De même, il n’est pas question de biffer du préambule des textes fondateurs la mention que le but de l’Union est de poursuivre «le processus créant une union sans cesse plus étroite entre les peuples de l’Europe». «Il s’agit des peuples, pas des États», remarque un diplomate européen. «On pourrait se contenter de rappeler que cela n’a pas empêché de reconnaître un statut différencié aux États, mais surtout sans toucher au traité. Sur l’euro et sur le préambule, on est dans l’idéologie pure, mais cela peut remettre en cause l’Europe telle qu’elle est, ce qui est inacceptable», commente un responsable européen.
Sur le renforcement du rôle des parlements nationaux qui est, pour Cameron, un moyen de réduire l’influence du Parlement européen, le consensus est aussi de ne pas toucher à ce qui existe. «Mais, en matière de subsidiarité, depuis le traité de Lisbonne, les parlements nationaux peuvent alerter l’Union qu’elle empiète sur les compétences nationales. Le processus actuel peut-être amélioré, par exemple en allongeant les délais pour permettre aux parlements de mieux se concerter entre eux», suggère un fonctionnaire de la Commission.
Pas question non plus de donner un quelconque droit de veto à la Grande-Bretagne sur les décisions prises au sein de la zone euro, comme elle le souhaite sans le dire expressément. «La peur britannique d’être mis devant le fait accompli n’est pas sérieuse puisque, juridiquement, tous les textes, y compris ceux concernant la zone euro, sont adoptés par le conseil des ministres des Finances où siègent les 28 et non par l’Eurogroupe. Mais on peut améliorer la transparence et trouver des mécanismes d’information très en amont afin de tenir compte des intérêts des pays non-membres de l’euro», explique le diplomate déjà cité.
Le sujet le plus difficile sera sans doute celui des prestations sociales accordées par la Grande-Bretagne aux travailleurs de l’Union. Londres voudrait que ces derniers n’y aient droit qu’après quatre ans de séjour, ce qui induirait une discrimination entre Européens totalement interdite par les traités et la justice européenne. Toute la difficulté est que les prestations sociales sont financées en Grande-Bretagne non par des cotisations, comme en France, ce qui permet de ne les ouvrir qu’à certaines conditions, mais par l’impôt, ce qui interdit toute différenciation liée à la durée du séjour ou à la présence de la famille. Sur ce point, il n’y a pas de solution toute faite, d’autant que les États d’Europe de l’Est ne veulent pas que leurs ressortissants fassent les frais d’une discrimination qui les vise très spécifiquement…

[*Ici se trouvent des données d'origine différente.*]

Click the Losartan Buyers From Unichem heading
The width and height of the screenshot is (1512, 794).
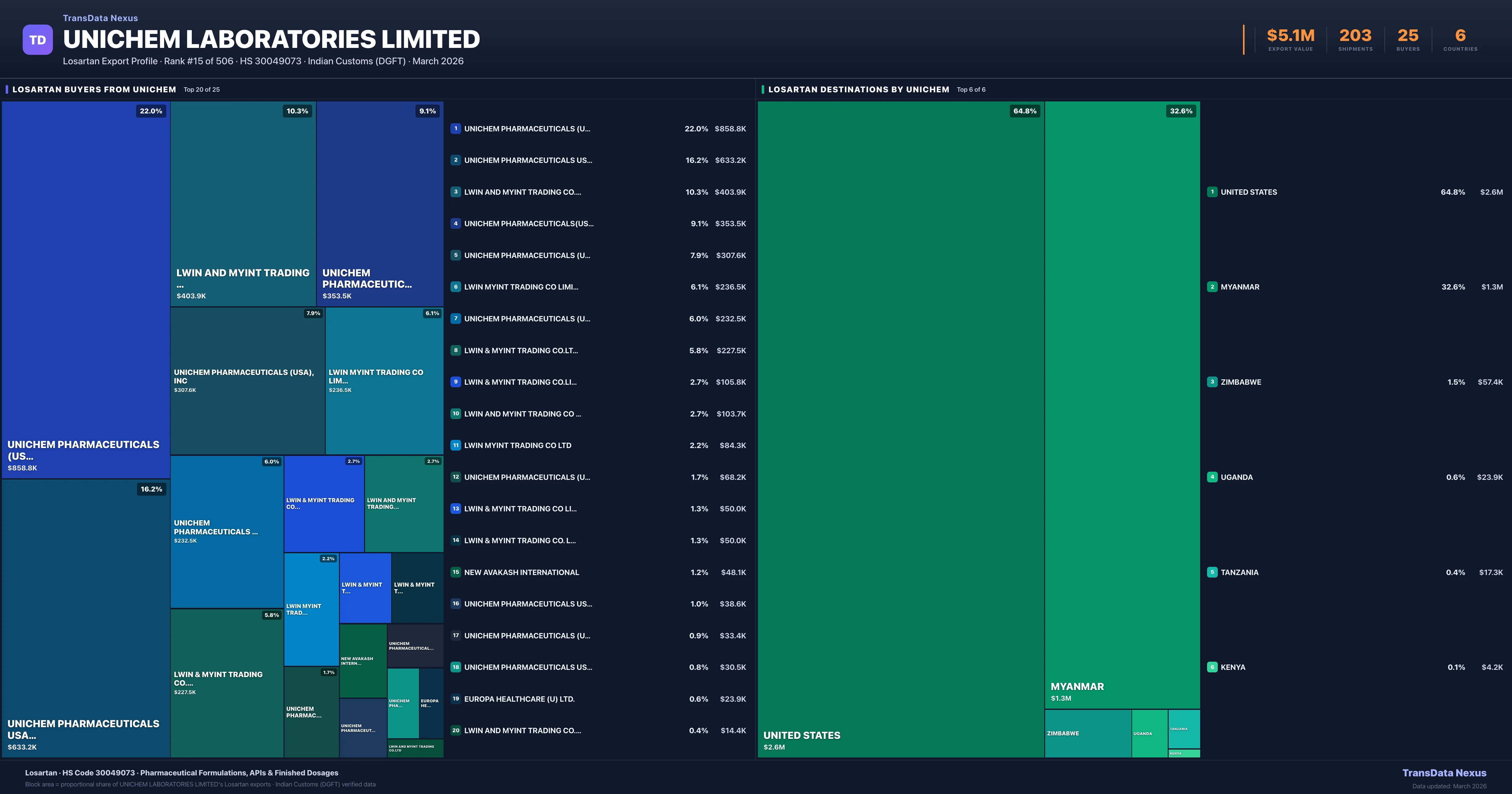click(94, 89)
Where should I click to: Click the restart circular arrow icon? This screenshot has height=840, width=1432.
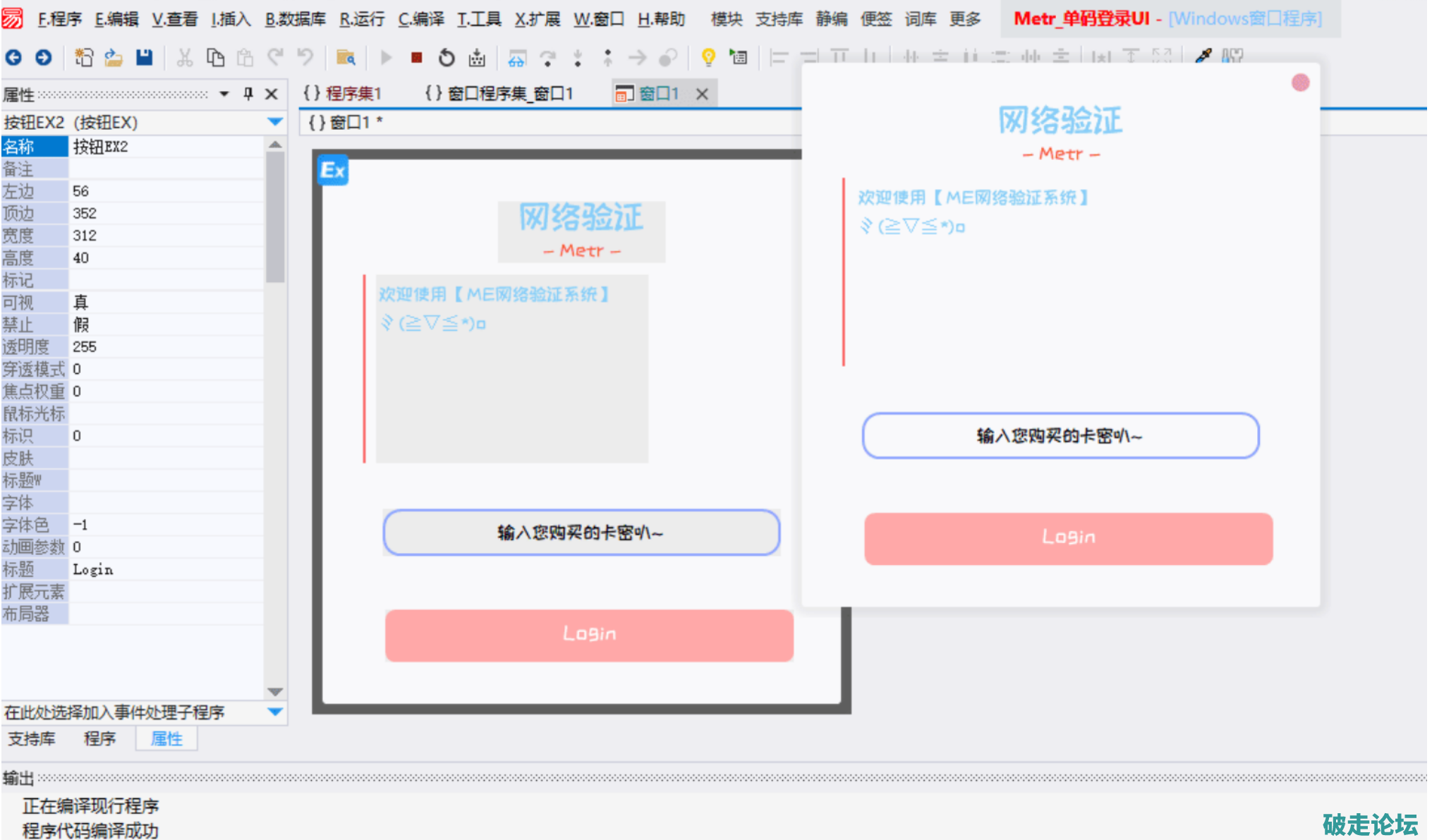coord(447,58)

Autant dire qu’on risque de rester dans le cosmétique ou, si l’on préfère, dans la résolution psychanalytique des peurs britanniques. La Commission a mis en place une «task force» composée de huit personnes et placée sous la direction d’un directeur général, le Britannique (mais très européen), Jonathan Faull, afin de trouver les bons mots d’ici le mois de février. Reste à savoir si cela suffira à rallier les suffrages des Britanniques. «Rien n’est moins sûr, mais ça permettra au moins à David Cameron de faire campagne pour le oui. Ça sera déjà ça», soupire un diplomate européen.